Rajab, the President of the Bahrain Center for Human Rights, had his three-year jail sentence for calling for and participating in “illegal gatherings” reduced to two years by the court. His lawyers will launch an appeal before a higher court against the conviction, which relates to protests in Bahrain between February and March 2012.
“The appeal court’s gesture to reduce Nabeel Rajab’s sentence by one year is completely hollow, given that he shouldn’t be serving any time in prison in the first place,” said Philip Luther, director for the Middle East and North Africa at Amnesty International.
“Nabeel has done nothing but peacefully express his views. A two-year prison sentence is no less insulting than a three-year sentence, and can only be rectified by releasing him.”
The activist’s conviction was upheld a day after the King of Bahrain spoke effusively of the kingdom’s respect for human rights, reportedly stating in a speech that freedom of expression and peaceful gathering in Bahrain were guaranteed for all people.
Despite such words, the Bahraini government imposed a ban on all protests on October 30, and scores of people have been arrested in recent months for their participation in gatherings. Human rights defenders have been repeatedly harassed and some jailed for carrying out their work or expressing their views.
Another Bahraini activist, Zainab al Khawaja, was arrested on Sunday after entering a medical complex to interview an injured protester and is currently in custody pending investigation. In a separate development, she was sentenced to one month in prison yesterday, also for participating in an “illegal gathering.”
“The Bahraini government has been trumpeting respect for human rights while, simultaneously continuing to jail human rights defenders for peacefully expressing their opinions,” said Luther.

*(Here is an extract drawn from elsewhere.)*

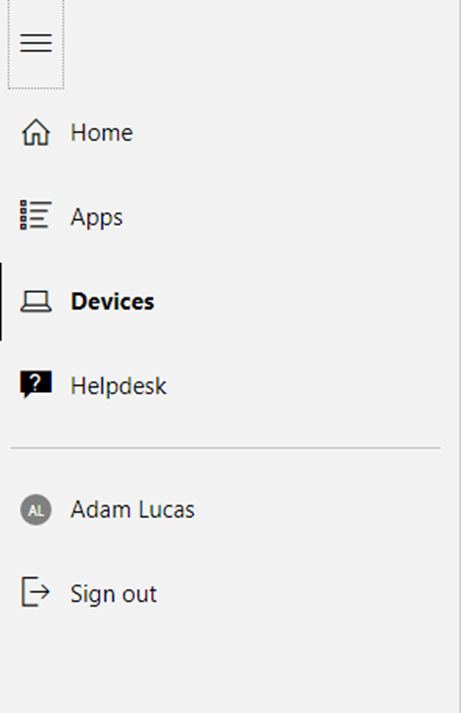Image resolution: width=461 pixels, height=713 pixels.
Task: Click the horizontal divider below Helpdesk
Action: [226, 448]
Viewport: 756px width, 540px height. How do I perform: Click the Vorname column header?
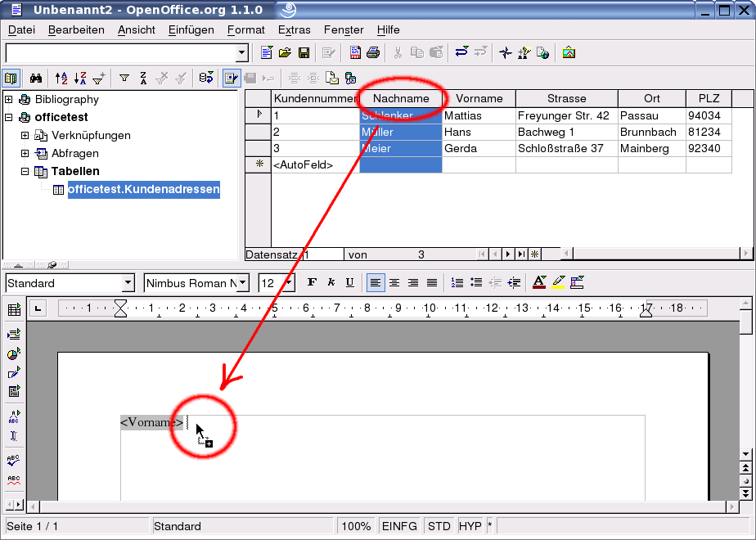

“The authorities must match their actions to their discourse, and immediately and unconditionally release all prisoners of conscience held in Bahraini prisons.”
In July, Nabeel Rajab was sentenced to three months in prison for libel after posting a tweet critical of the Prime Minister, Shaikh Khalifa Bin Salman Al Khalifa.
Rajab’s three-year sentence in connection with the protests followed a month later.
Several foreign governments have also expressed concerns about freedom of expression and assembly in Bahrain.
Most recently, during an international gathering in Manama this past weekend, U.S. Assistant Secretary of State Michael Posner said: “The [Bahraini] government… should drop charges against all persons accused of offences involving non-violent political expression and freedom of assembly. Many of these convictions appear to be based, at least in part, on the defendants’ criticisms of government actions and policies.”
Amnesty International is a Nobel Peace Prize-winning grassroots activist organization with more than 3 million supporters, activists and volunteers in more than 150 countries campaigning for human rights worldwide. The organization investigates and exposes abuses, educates and mobilizes the public, and works to protect people wherever justice, freedom, truth, and dignity are denied.